In this section, we introduce the theory of a color fuzzy correlogram on the basis of a color correlogram and color auto-correlogram. A color auto-correlogram was proposed to reduce the massive computation of the color correlogram, but it neglects the correlation between different colors. By integrating the advantages of these two existing methods, we construct a color fuzzy correlogram. It reflects the relevance between any two colors and has low time and space complexity.

3.2.1. The Calculation of Color Fuzzy Correlogram

The calculation process of the color fuzzy correlogram is as follows.

Step 1. Quantify the given image I into the range of $\left[I_{\min },I_{\max }\right]$. Take any pixel $a$ as the central pixel. $x$ is a surrounding pixel of $a$ and it is not more than $d$ pixels away from $a$. Figure 3 shows how to determine the surrounding pixels of a given pixel $a$ for different distance $d$. Here, the colored pixels are the surrounding pixels $x$. The fuzziness ${\varphi }_d\left(a,x\right)$ between $a$ and $x$ can be computed as:

$${\varphi }_d\left(a,x\right)=Fuzzy\left(p\left(a\right),p\left(x\right)\right)$$

(5)

where $p\left(a\right)$ and $p\left(x\right)$ denote the color value of $a$ and $x$, respectively. $Fuzzy(•)$, the ambiguity function, is defined as:

$$\begin{array}{l}Fuzzy\left(p\left(a\right),p\left(x\right)\right)=\\ \{\begin{array}{cc}1& ,ifp\left(a\right)=p\left(x\right)\\ \frac{I_{\max }}{\left(I_{\max }+1\right)\times \left|p\left(a\right)-p\left(x\right)\right|}& ,ifp\left(a\right)\ne p\left(x\right)\end{array}\end{array}$$

(6)

Calculate the fuzziness between $a$ and all of the satisfied surrounding pixels, $x$.

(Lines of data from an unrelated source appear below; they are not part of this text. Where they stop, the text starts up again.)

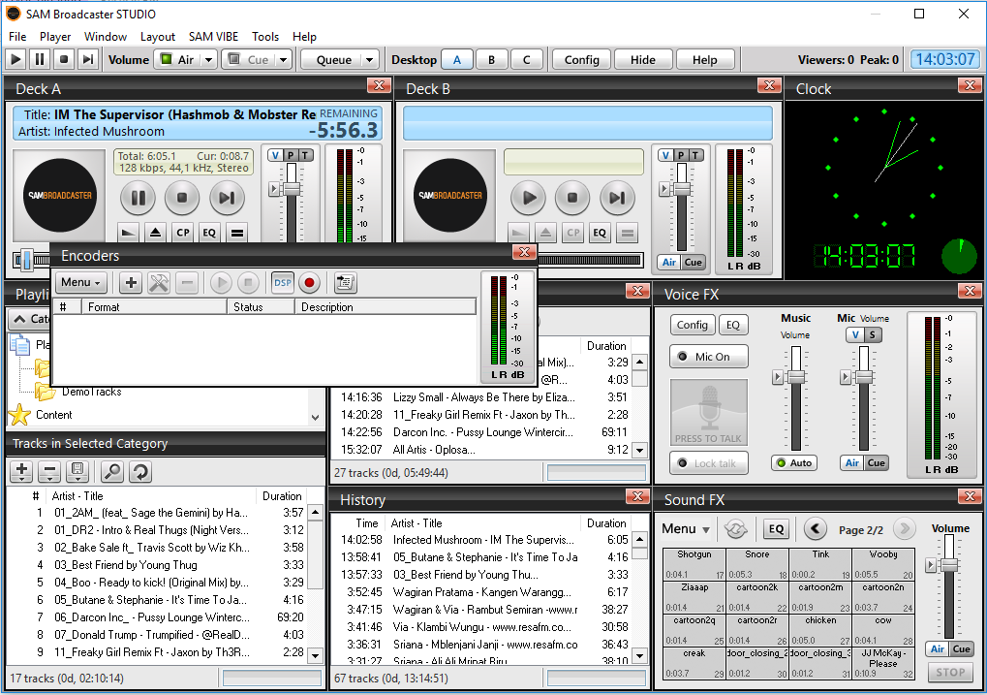Click the red record button in Encoders
The image size is (987, 695).
309,283
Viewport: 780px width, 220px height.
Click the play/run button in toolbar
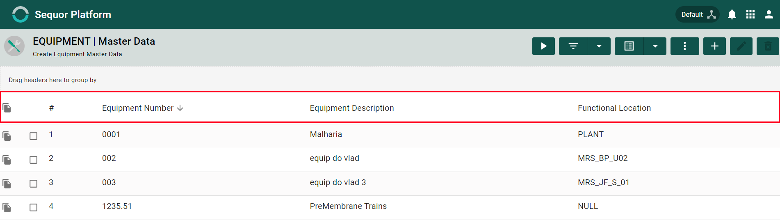[543, 46]
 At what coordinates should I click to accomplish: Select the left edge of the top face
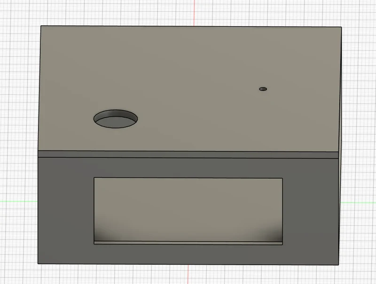click(39, 88)

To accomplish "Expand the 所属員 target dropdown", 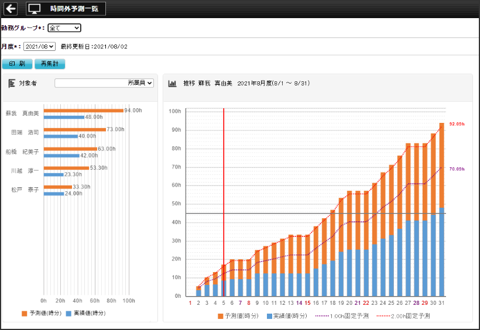I will pos(104,83).
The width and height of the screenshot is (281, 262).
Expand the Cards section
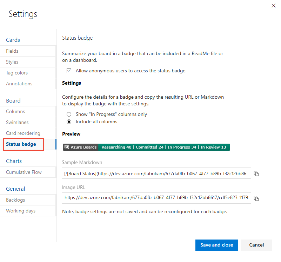click(x=13, y=40)
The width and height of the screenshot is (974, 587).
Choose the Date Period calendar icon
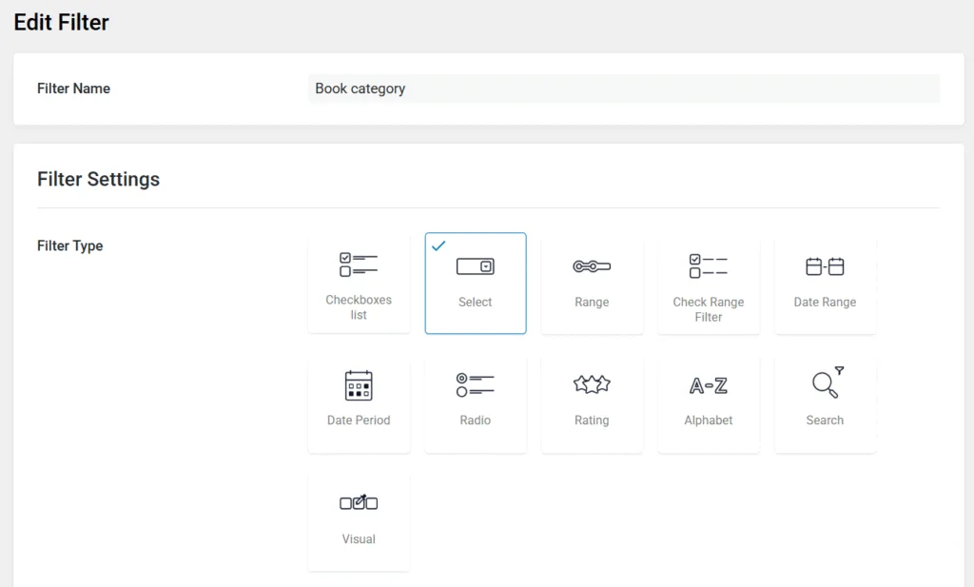[359, 384]
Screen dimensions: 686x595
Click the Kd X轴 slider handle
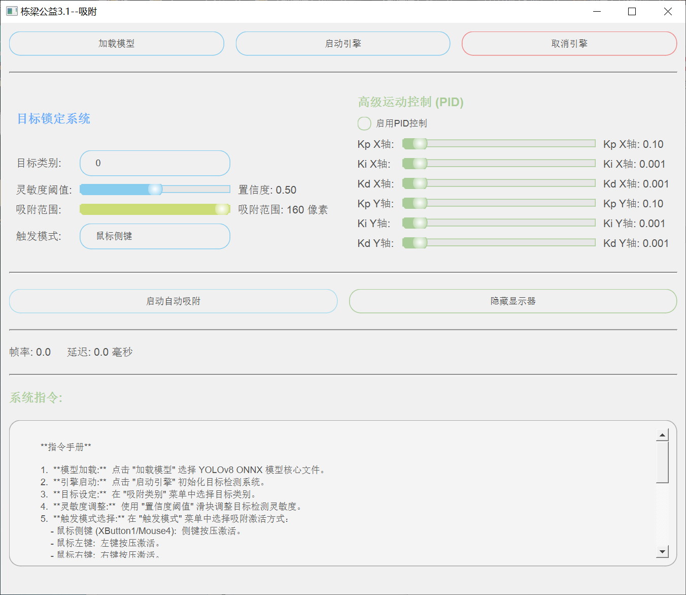click(x=420, y=183)
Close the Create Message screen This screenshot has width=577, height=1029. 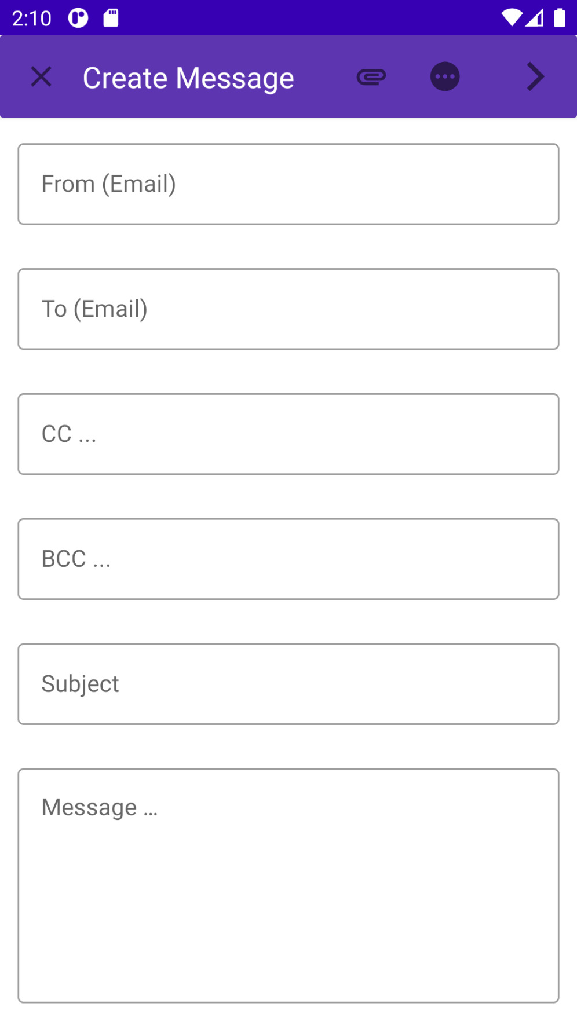(41, 77)
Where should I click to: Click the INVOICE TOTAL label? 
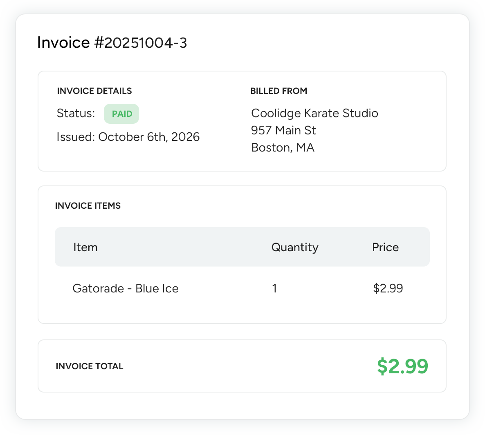tap(90, 366)
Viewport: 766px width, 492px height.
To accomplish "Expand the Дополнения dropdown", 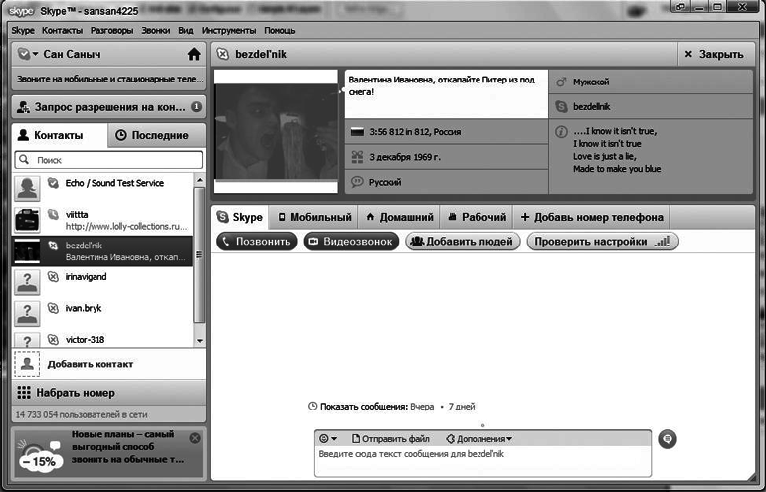I will click(x=479, y=438).
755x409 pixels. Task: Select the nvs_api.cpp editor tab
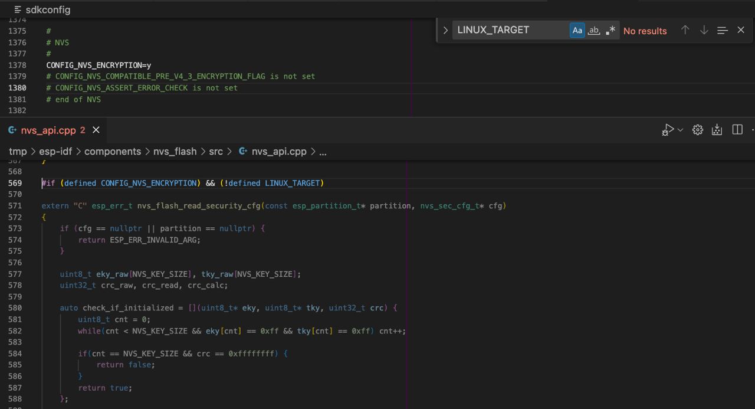[x=48, y=130]
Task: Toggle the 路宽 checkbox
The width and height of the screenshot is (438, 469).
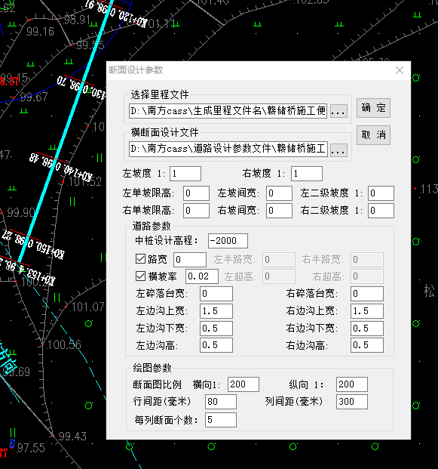Action: tap(140, 259)
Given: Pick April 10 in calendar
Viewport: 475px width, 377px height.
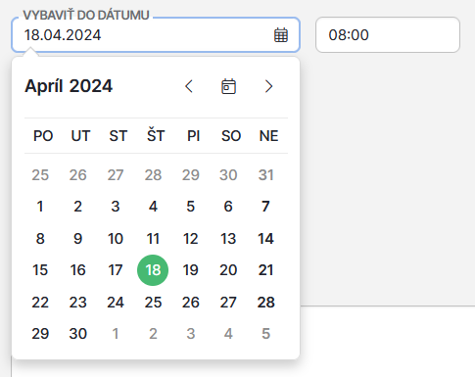Looking at the screenshot, I should coord(116,239).
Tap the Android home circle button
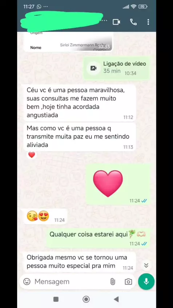This screenshot has height=308, width=173. [x=86, y=299]
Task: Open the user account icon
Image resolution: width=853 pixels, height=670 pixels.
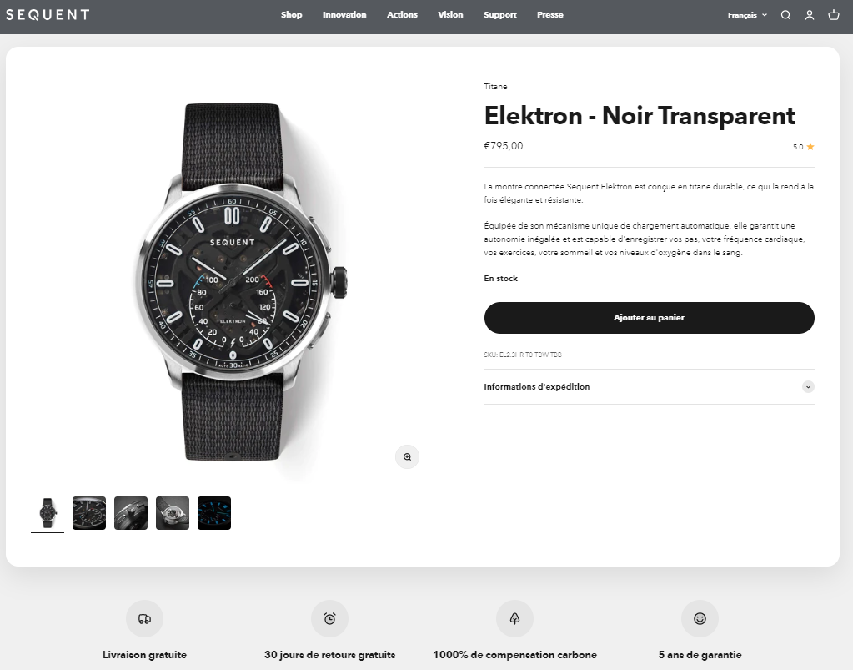Action: 810,15
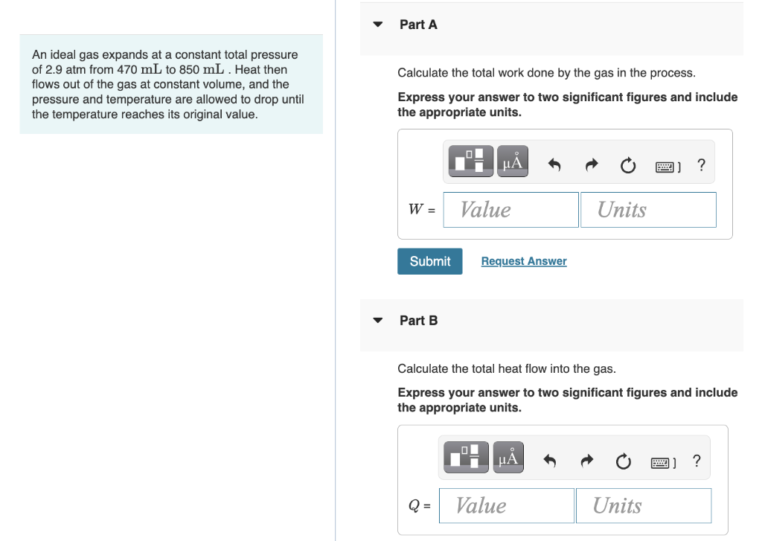Collapse the Part B section
This screenshot has height=541, width=762.
(x=377, y=320)
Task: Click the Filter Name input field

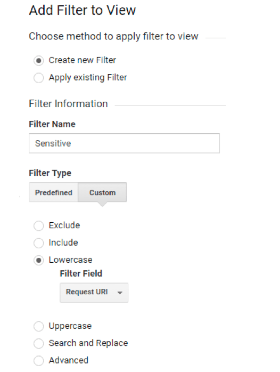Action: 124,143
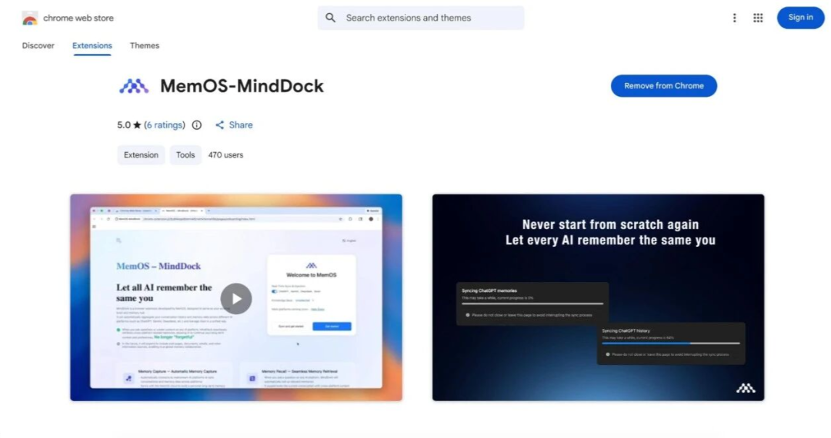Focus the Search extensions and themes field
The height and width of the screenshot is (438, 831).
click(x=431, y=18)
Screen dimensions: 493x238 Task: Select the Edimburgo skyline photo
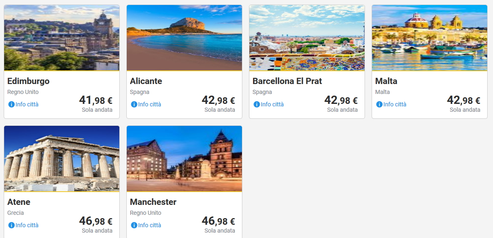[62, 38]
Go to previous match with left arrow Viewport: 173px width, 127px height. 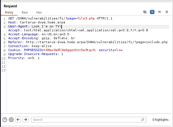(x=18, y=119)
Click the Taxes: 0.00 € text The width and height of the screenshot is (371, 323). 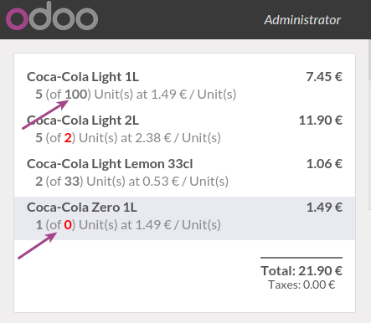point(301,285)
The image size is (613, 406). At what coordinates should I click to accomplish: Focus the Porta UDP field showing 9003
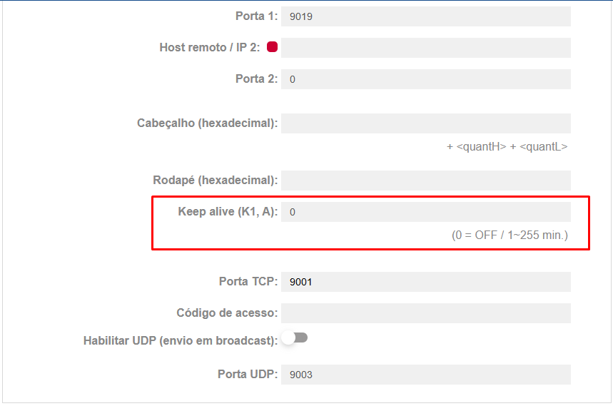[425, 375]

Step 2. Add all of the fuzziness ${\varphi }_d\left(a,x\right)$ together to get the fuzzy correlation value of the central pixel $a$. The fuzzy correlation value ${\psi }_d\left(a\right)$ can be easily computed as:

$${\psi }_d\left(a\right)={\displaystyle {\sum }_{i=1}^{n_{\mathrm{x}}}{\varphi }_d\left(a,x_i\right)}$$

(7)

where $n_x$ denotes the number of the satisfied surrounding pixels. Take all of the pixels in image I successively as the central pixel and calculate their fuzzy correlation value.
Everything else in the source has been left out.